Produce a verbatim copy of the following records, leaving out all pictures.

***** EXERCISE DATA

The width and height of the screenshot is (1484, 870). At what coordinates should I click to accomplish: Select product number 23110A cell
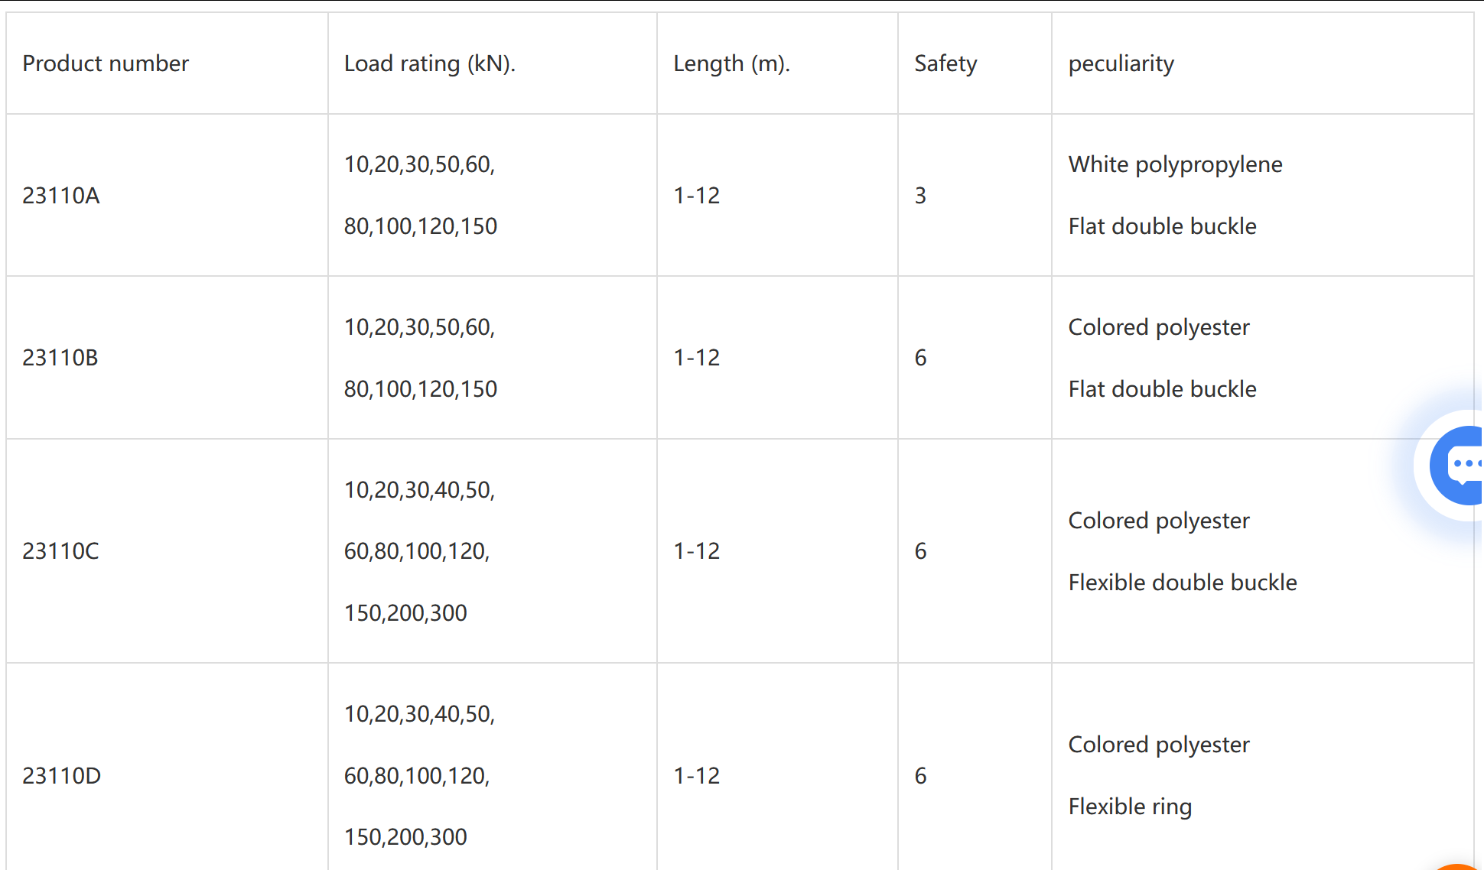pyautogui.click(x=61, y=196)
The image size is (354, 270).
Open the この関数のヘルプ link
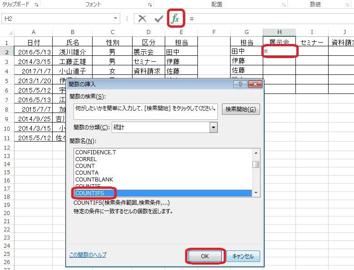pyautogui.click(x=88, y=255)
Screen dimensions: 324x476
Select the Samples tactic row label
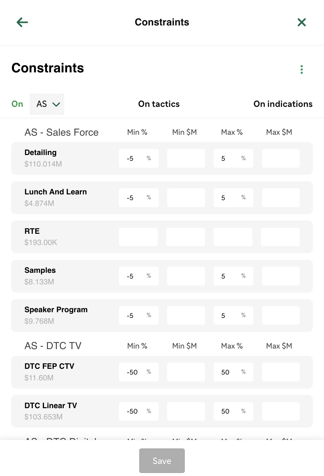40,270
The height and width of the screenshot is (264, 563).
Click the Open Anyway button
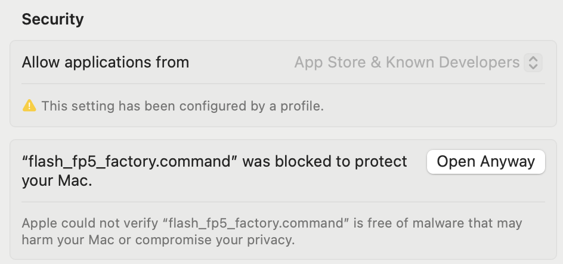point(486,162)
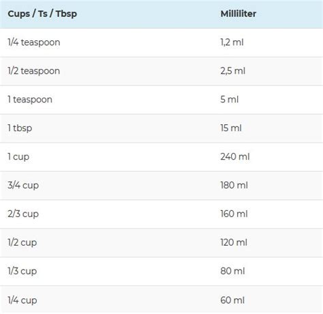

**********

* _RESULT_
The width and height of the screenshot is (1484, 870). At what coordinates should I click to accomplish: Select product number 23110A cell
pyautogui.click(x=61, y=196)
The image size is (354, 270).
Open the この関数のヘルプ link
pyautogui.click(x=88, y=255)
Screen dimensions: 324x476
Select the Samples tactic row label
40,270
The height and width of the screenshot is (264, 563).
Click the Open Anyway button
point(486,162)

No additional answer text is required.